The following formula (1) (wherein R represents a lower alkyl group, X represents a halogen atom, and Y represents CH ₂ or CO).
A compound represented by

A method for measuring estrones in a sample by LC-MS,
1) a process of extracting steroids from a sample,
2) The following formula (2) for the extract obtained in 1) above

(Wherein X represents a halogen atom, Y represents CH ₂ or CO, and L represents a leaving group.)

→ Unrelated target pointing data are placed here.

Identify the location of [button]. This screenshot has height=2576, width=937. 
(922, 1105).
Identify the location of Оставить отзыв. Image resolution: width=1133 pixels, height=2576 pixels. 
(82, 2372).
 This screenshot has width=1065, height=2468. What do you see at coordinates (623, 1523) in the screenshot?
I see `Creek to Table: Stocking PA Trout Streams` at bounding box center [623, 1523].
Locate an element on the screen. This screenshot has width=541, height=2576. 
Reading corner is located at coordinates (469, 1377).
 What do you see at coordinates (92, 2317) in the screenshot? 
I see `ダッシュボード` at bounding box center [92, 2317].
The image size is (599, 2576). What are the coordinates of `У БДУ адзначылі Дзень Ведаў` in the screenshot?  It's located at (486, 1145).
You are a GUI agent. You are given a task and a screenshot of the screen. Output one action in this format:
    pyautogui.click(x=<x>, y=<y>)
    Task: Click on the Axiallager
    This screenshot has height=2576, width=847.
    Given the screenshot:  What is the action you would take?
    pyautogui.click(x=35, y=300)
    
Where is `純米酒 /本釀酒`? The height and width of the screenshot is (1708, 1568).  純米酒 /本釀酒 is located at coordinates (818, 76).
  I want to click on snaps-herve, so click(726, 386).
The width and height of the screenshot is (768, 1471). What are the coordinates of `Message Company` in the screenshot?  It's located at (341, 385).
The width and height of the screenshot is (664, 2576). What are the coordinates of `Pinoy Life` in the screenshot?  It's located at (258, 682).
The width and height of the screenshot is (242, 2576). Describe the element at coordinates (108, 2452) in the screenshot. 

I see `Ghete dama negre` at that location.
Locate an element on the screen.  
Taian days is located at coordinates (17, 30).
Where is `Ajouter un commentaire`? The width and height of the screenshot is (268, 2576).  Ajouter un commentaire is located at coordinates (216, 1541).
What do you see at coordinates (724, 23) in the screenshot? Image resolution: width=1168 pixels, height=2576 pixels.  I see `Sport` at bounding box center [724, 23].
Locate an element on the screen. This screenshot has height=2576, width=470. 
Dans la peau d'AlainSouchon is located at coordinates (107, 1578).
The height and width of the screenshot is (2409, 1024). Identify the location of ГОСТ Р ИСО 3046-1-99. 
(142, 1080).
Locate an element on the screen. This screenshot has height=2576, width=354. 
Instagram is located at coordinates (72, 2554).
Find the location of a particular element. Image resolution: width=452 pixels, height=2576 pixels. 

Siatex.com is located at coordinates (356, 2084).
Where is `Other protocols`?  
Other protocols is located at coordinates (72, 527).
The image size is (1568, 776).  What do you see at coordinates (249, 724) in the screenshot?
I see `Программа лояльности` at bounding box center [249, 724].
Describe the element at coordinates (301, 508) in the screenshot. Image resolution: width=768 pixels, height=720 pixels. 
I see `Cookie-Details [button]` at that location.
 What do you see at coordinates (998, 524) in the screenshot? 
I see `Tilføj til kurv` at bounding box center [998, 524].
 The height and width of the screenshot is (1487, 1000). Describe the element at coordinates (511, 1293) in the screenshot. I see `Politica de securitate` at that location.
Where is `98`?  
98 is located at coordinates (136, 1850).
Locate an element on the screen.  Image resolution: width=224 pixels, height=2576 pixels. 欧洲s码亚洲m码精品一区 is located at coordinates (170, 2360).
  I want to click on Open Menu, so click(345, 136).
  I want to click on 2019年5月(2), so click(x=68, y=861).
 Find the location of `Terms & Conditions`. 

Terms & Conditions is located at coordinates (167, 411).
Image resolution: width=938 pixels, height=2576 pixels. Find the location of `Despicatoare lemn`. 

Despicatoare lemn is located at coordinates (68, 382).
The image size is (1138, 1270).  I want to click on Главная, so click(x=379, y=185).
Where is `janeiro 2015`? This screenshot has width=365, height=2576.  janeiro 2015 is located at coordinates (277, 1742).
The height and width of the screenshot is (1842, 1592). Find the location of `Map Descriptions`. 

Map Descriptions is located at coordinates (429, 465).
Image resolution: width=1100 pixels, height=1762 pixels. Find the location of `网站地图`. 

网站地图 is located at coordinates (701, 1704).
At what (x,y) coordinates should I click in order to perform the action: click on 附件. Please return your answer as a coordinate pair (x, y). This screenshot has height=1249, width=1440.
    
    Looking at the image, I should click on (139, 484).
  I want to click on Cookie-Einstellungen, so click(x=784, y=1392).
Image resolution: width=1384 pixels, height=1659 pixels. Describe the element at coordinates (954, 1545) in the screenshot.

A step of reacting a pentahalogenated benzyl compound or pentahalogenated benzoyl compound represented by
3) a step of reacting a pentahalogenated benzyl derivative or a pentahalogenated benzoyl derivative of estrone contained in the reaction product obtained in the above 2) with hydrazino-1-lower alkylpyridine under acidic conditions, and 4) the above 3 A step of measuring by LC-MS the pentahalogenated benzyl- or pentahalogenated benzoyl-1-lower alkylpyridinium hydrazone of estrone contained in the reaction product obtained in (1),
A measurement method comprising: The following steps:
1) After reacting a pentahalogenated benzyl compound or a pentahalogenated benzoyl compound under alkaline conditions, using a normal phase column, the pentahalogenated benzyl or pentahalogenated benzoyl derivative of an estradiol compound and the pentahalogenated benzyl of an estrone compound Or separating the pentahalogenated benzoyl derivative,
2) a step of reacting a pentahalogenated benzyl or pentahalogenated benzoyl derivative of the estradiol obtained in 1) above with a halogeno-1-lower alkylpyridine, and 3) a pentahalogenated benzyl or pentahalogenated estrone. When benzoyl-1-lower alkylpyridinium hydrazone is measured by LC-MS, the pentahalogenated benzyl- or pentahalogenated benzoyl-1-lower alkylpyridinium derivative of the estradiol obtained in 2) above is measured simultaneously. The process of
The measurement method according to claim 2, further comprising: The measurement method according to claim 2, further comprising a step of removing neutral steroid from the sample using a solid phase extraction column. The measurement method according to claim 2, wherein the hydrazino-1-lower alkylpyridine is 2-hydrazino-1-lower alkylpyridine. In the LC-MS measurement, the ionization is performed by positive ion detection electrospray ionization. The measurement method according to claim 2, wherein the sample is selected from the group consisting of blood, saliva, urine, tissue and living cells or waste water, river water, or pharmaceuticals of animals including humans.